===== Excerpt provided

The following detailed description of the sleeping bag carrying and storage enclosure 10 will make continued reference to the attached drawings, FIGS. 1-7. As can be seen in the drawings, sleeping bag carrying and storage enclosure 10, hereinafter simply sleeping bag enclosure 10, has as its two main components a sleeping bag cover 11 and automatic closure means 21. Sleeping bag cover 11 is configured to receive a standard rectangular sleeping bag 1 in its unrolled position and has automatic closure means 21 which latch in response to the sleeping bag being rolled up into its normal storage position. The sleeping bag shown here is of standard elongated rectangular configuration which includes a zipper 2 along its right hand and bottom foot end edges and a pair of tie strings 3 fixed to its bottom right hand corner.

==========
===== Data

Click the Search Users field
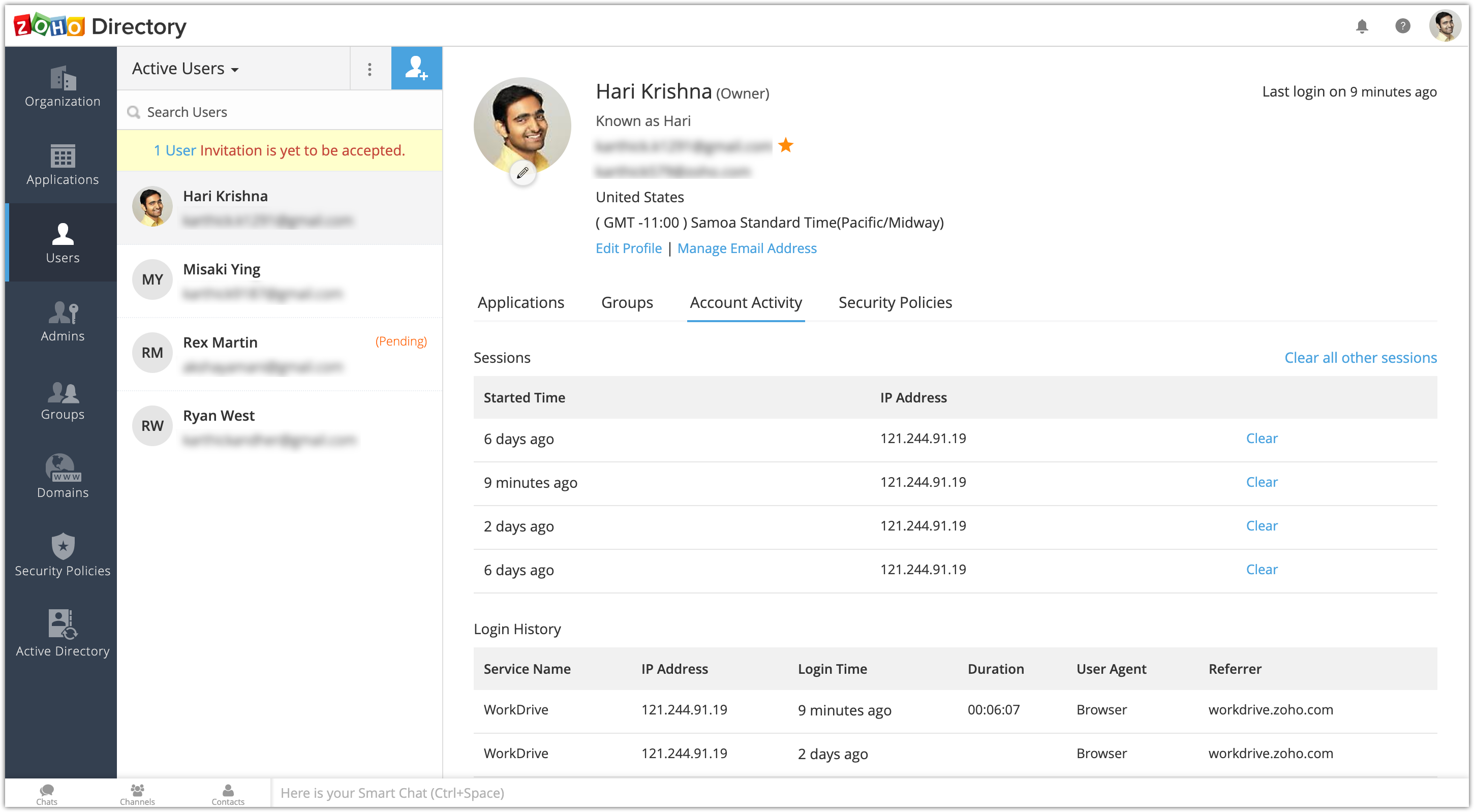This screenshot has height=812, width=1474. [x=281, y=112]
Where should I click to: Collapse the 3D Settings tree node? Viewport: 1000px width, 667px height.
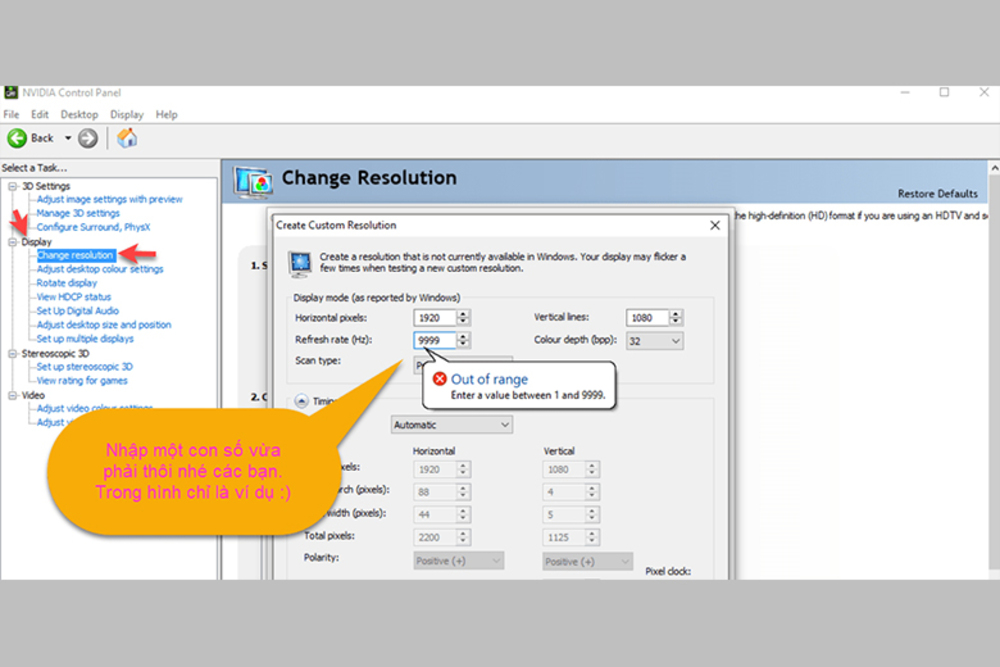coord(12,186)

==========

§ The problem
Edit the sleeping bag enclosure description between "The following detailed" and "right hand corner.", inclusive, so that "drawstrings" replaces "tie strings". The data has no connection to the sleeping bag enclosure description.

§ Answer below
The following detailed description of the sleeping bag carrying and storage enclosure 10 will make continued reference to the attached drawings, FIGS. 1-7. As can be seen in the drawings, sleeping bag carrying and storage enclosure 10, hereinafter simply sleeping bag enclosure 10, has as its two main components a sleeping bag cover 11 and automatic closure means 21. Sleeping bag cover 11 is configured to receive a standard rectangular sleeping bag 1 in its unrolled position and has automatic closure means 21 which latch in response to the sleeping bag being rolled up into its normal storage position. The sleeping bag shown here is of standard elongated rectangular configuration which includes a zipper 2 along its right hand and bottom foot end edges and a pair of drawstrings 3 fixed to its bottom right hand corner.